US Food and Drug Administration–approved capmatinib is an effective second-line treatment for patients with MET exon 14–mutated NSCLC.
MET exon 14–mutated disease is identified in 3% of patients with nonsquamous non–small-cell lung cancer (NSCLC) and represents a clinically unique molecular subtype.1 In the multicenter, nonrandomized, open-label, multicohort GEOMETRY mono-1 trial, researchers evaluated the oral MET inhibitor capmatinib in patients with MET exon 14–mutated NSCLC.2
GEOMETRY mono-1 enrolled 97 patients with metastatic NSCLC and confirmed MET exon 14 skipping.2 Patients were treated with twice-daily oral capmatinib 400 mg until disease progression or unacceptable toxicity was reached.2 Key efficacy end points were overall response rate (ORR) and duration of response as determined by blinded independent review committee (BIRC) per Response Evaluation Criteria in Solid Tumours version 1.1.2 Other secondary end points included investigator-assessed ORR, duration of response, disease control rate, progression-free survival (PFS; BIRC and investigator assessment), and safety.3
ORR was 68% (median response duration, 12.6 months) among 28 treatment-naïve patients with MET exon 14–mutated NSCLC who received capmatinib during the study.2 ORR was 41% (median response duration, 9.7 months) among 69 previously treated patients.2
At the 2020 American Society of Clinical Oncology virtual meeting, researchers reported results for patients who enrolled in the GEOMETRY mono-1 expansion cohort known as Cohort 6.3 These patients had either MET exon 14 mutation, defined as any MET gene copy number (GCN) and disease progression after 1 prior line of systemic therapy, or high-level MET amplification, defined as GCN ≥10.3 There were 34 patients with MET exon 14–mutated NSCLC (N = 31) or high-level MET amplification (N = 3) included in this analysis as of January 6, 2020.3
BIRC assessment resulted in an ORR of 48% (median response duration, 6.9 months) among the 31 patients with MET exon 14–mutated NSCLC (not yet mature; 95% confidence interval [CI], 4.2-not evaluable).3 The median PFS was 8.1 months (not yet mature; 95% CI, 4.2-9.9).3 Among the 3 patients with high-level MET amplification, all had stable disease per blinded assessment and were on treatment for 48, 85, and 97 days.3
Among the 34 patients in Cohort 6, the most common adverse events associated with capmatinib (≥25%, all grades) were peripheral edema (65%), nausea (35%), fatigue (29%), back pain (27%), and vomiting (27%).3
Based on the results of GEOMETRY mono-1, researchers concluded that capmatinib is efficacious in the second-line for MET exon 14–mutated NSCLC patients,3 the indication for which the drug was approved by the US Food and Drug Administration in May 2020.2
References
1. Awad M, et al. J Clin Oncol. 2016;34:721-730.

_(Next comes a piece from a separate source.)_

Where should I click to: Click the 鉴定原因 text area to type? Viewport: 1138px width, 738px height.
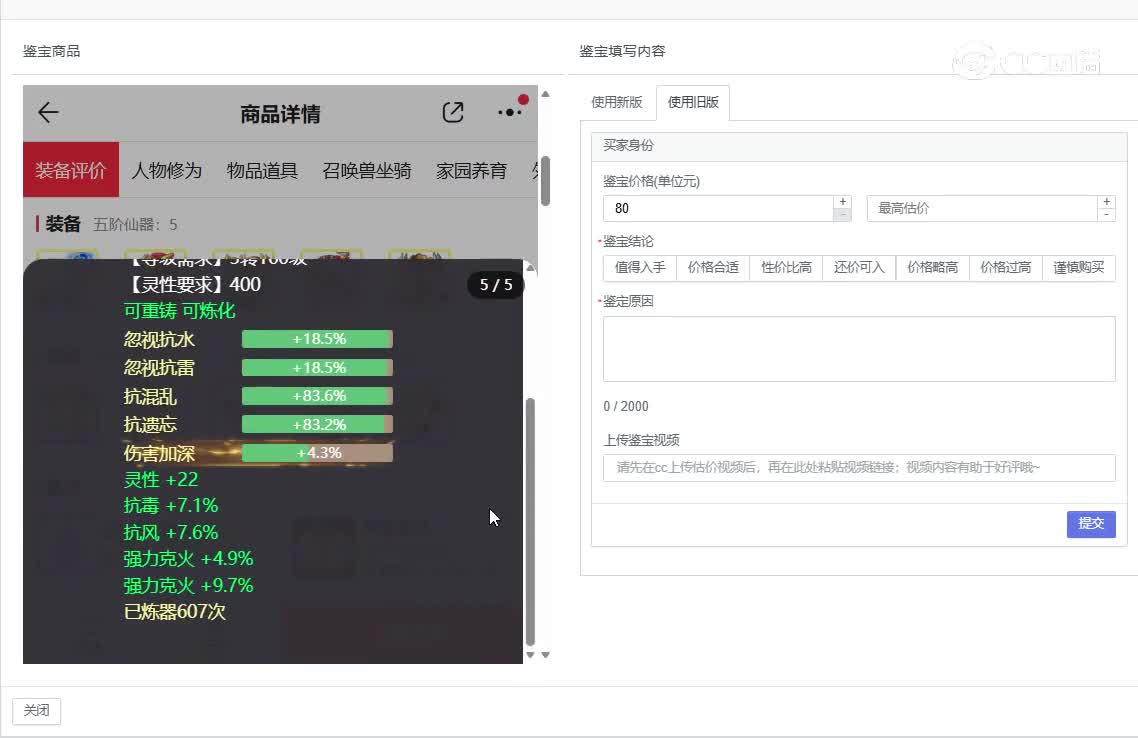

2. Food and Drug Administration. FDA grants accelerated approval to capmatinib for metastatic non-small cell lung cancer. May 6, 2020. www.fda.gov/drugs/drug-approvals-and-databases/fda-grants-accelerated-approval-capmatinib-metastatic-non-small-cell-lung-cancer. Accessed January 11, 2021.
3. Groen H, et al. J Clin Oncol. 2020;38(suppl 15). Abstract 9520.